United States v. Soberanes
2:17-cr-00096
E.D. Cal.Jun 7, 2017Background
- Government moved for pretrial detention under 18 U.S.C. § 3142(f); court held a detention hearing and issued written findings required by § 3142(i).
- Court found that statutory rebuttable presumptions of detention arise under § 3142(e)(2) (previous violator) and § 3142(e)(3) (narcotics/firearm/other listed offenses) based on the charges and the defendant’s criminal history.
- The presumption elements included: charged offenses carrying ≥10 years or qualifying under listed categories; prior qualifying federal/state convictions; prior conviction committed while on release; and recentness (within five years) where applicable.
- Court concluded the defendant did not introduce sufficient evidence to rebut the statutory presumption; alternatively, even if rebutted, the court found detention warranted after weighing the § 3142(g) factors.

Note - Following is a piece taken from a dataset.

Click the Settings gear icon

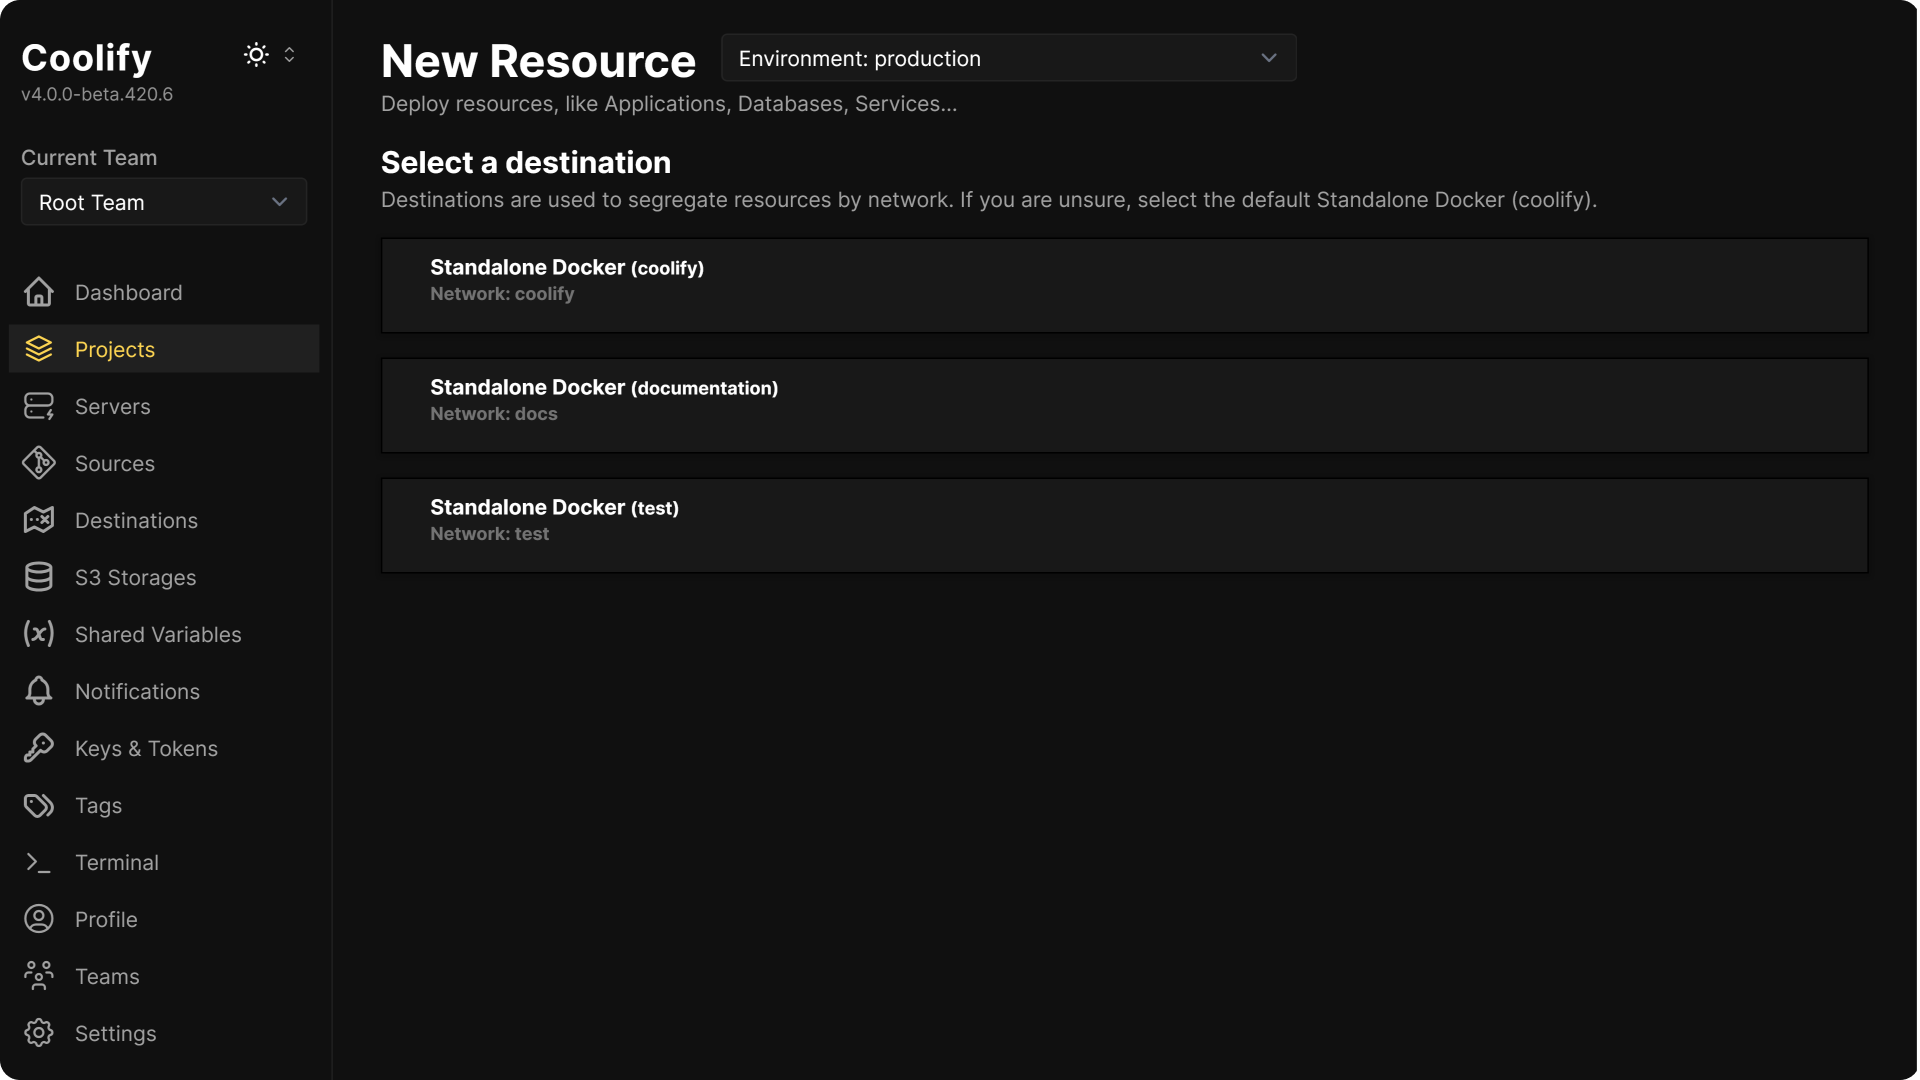point(38,1033)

- Court found risk to community safety and risk of nonappearance established (clear and convincing evidence for danger; preponderance for flight), citing factors such as strong weight of evidence, prior criminal history, criminal activity while on supervision, history of violence/weapons, substance abuse, unstable ties/residence/employment, and immigration/removal risk.
- Defendant remanded to custody of Attorney General/US Marshal, with directions for separation from sentenced inmates and access to counsel.
Issues
| Issue | Plaintiff's Argument | Defendant's Argument | Held |
|---|---|---|---|
| Whether statutory rebuttable presumption under § 3142(e)(2) applies | Government: charged crimes and prior convictions satisfy § 3142(e)(2) elements, so presumption of detention arises | Defendant: (asserted) offered evidence to rebut the presumption | Court: Presumption arises and defendant failed to rebut; detention ordered |
| Whether statutory rebuttable presumption under § 3142(e)(3) applies | Government: probable cause exists for offenses listed in § 3142(e)(3), so presumption arises | Defendant: (asserted) offered evidence to rebut the presumption | Court: Presumption arises; defendant did not rebut or, even if rebutted, detention still warranted |
| Whether conditions of release can assure community safety | Government: no conditions will reasonably assure safety given history and offense severity | Defendant: (asserted) conditions could mitigate risk | Held: Government proved by clear and convincing evidence that no conditions will assure safety; detention required |
| Whether conditions can assure appearance at trial | Government: defendant poses risk of nonappearance given prior failures, lack of ties, immigration risk | Defendant: (asserted) release conditions/sureties could ensure appearance | Held: Government proved by preponderance that no conditions will assure appearance; detention required |
Key Cases Cited
- No published case citations with official reporter references appear in this order.